What is needed - Where in the data does the word "size" appear? Find those lines and copy them.

Collected data entries -

-----

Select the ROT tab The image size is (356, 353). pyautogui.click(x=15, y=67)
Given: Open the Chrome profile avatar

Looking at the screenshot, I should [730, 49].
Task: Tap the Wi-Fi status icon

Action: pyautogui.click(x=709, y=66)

-----

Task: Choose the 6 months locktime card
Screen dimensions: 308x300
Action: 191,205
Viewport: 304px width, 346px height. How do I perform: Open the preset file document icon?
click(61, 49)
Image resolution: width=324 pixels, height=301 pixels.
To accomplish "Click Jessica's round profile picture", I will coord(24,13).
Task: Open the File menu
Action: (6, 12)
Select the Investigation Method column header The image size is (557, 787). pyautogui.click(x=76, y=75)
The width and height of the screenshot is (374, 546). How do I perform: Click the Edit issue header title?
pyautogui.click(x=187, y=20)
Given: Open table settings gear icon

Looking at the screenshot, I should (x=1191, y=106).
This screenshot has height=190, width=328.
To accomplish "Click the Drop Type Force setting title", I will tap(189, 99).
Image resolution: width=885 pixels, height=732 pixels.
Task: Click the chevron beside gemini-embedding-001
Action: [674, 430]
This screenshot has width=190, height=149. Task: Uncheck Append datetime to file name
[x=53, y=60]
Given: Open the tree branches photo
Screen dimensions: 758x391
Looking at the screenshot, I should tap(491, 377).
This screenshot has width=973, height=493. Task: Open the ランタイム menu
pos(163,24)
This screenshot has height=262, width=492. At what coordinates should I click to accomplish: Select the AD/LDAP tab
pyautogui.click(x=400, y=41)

-----

Answer to this exercise -
Select the ROT tab The image size is (356, 353). pyautogui.click(x=15, y=67)
Select the Investigation Method column header The image size is (557, 787). pyautogui.click(x=76, y=75)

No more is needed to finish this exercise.